The Grammar of Bitcoin's Extensibility · 比特币的扩展性语法学

The Grammar of Bitcoin's Extensibility

Bitcoin doesn't add features by changing bytes. It reserves slots — and the block explorer still shows each one under its pre-activation name.


Here are five Bitcoin coins. On a block explorer, all five addresses look identical: tb1p…, tb1p…, tb1p…. Same prefix, same length, same everything.

Then you spend them, and the witness opens up. One reveals nothing but a signature. One assembles bytes with OP_CAT. One checks a signature over an arbitrary message. One forces the coin's next destination. One makes a signature that no longer commits to the UTXO it spends.

Same tb1p. Wildly different machinery inside. How does one address shape hide five different upgrade mechanisms — and how does Bitcoin keep adding more without ever breaking the old ones?

The usual way to study this is to ask "what can CTV do? what can CAT do?" — a feature question, and it's been written to death. This is a different question, one layer down: where, in the actual bytes of the protocol, did Bitcoin pre-reserve room for these upgrades, and what shape can each reserved slot hold?

That question has an answer you can read off the wire, byte by byte. Every example below is a real transaction on signet. There's an interactive explorer that lets you flip between them and watch each one plug into its slot; this essay is the map.

Let's peel the onion from the outside in.

Layer 1 — the address only carries the version number

A Taproot output's script is 51 20 <32 bytes>. That's OP_1 (witness version 1) followed by OP_PUSHBYTES_32 and the output key. The 1 in bc1p/tb1p is the witness version.

This is the one and only upgrade layer that lives in the address. Everything else we're about to meet is hidden in the witness and never shows up until you spend. Which is why the address can't tell you anything: a plain key-path coin (386dbb6a…, witness = one 64-byte signature, no script at all) wears the exact same tb1p as the covenant coins below.

And notice the ladder this layer already is: v0 is SegWit (bc1q), v1 is Taproot (bc1p, where all five of our coins live), and v2 through v16 are defined and empty — fifteen untouched rungs. When Bitcoin someday adds, say, a quantum-resistant signature scheme, the natural place to hang it is a new witness version up here.

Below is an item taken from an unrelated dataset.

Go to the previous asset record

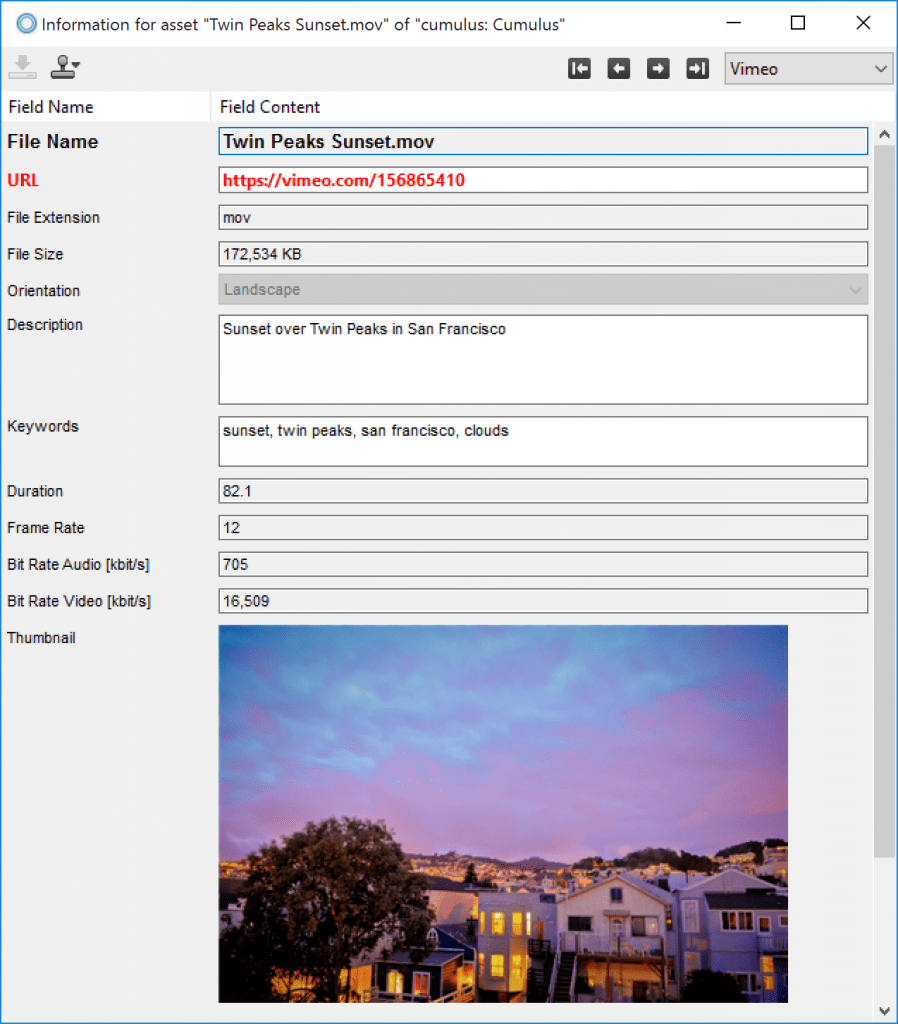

Layer 2 — the control block's first byte is (mostly) a lie

Spend by script-path and the witness ends with a control block. People love to read meaning into its first byte. In our examples it's c0 for the APO leaf and c1 for the CSFS leaf, and it's tempting to think that difference means something about the upgrade.

It doesn't — and the precise reason is worth pinning down. That first byte packs two fields into one byte: its top seven bits (& 0xfe) are the leaf version, and its lowest bit (& 0x01) is a parity bit — the Y-coordinate parity of the taproot output key Q (which lives x-only in the scriptPubKey, so a verifier needs the parity to recompute the taproot commitment). So c0 and c1 are the same leaf version — 0xc0, standard tapscript — with opposite parity; you'd need 0xc2 to see a genuinely different leaf version. The leaf version is the part that could someday carry an upgrade, and for every leaf we'll see it is 0xc0. The next leaf version, 0xc2, is already defined — it's the "tapscript v2" dialect (the Great Script Restoration line, BIP-440/441) — but there's no on-chain example of it here yet: it's a reserved slot with the tooling built and the door not yet opened. Higher even values are reserved and empty too.

So Layer 2 is a real slot, but our upgrades don't live here. Two coins can show c0 and c1 and be running the same leaf version. If you only remember one debunking from this essay: c0 vs c1 is parity, not mechanism.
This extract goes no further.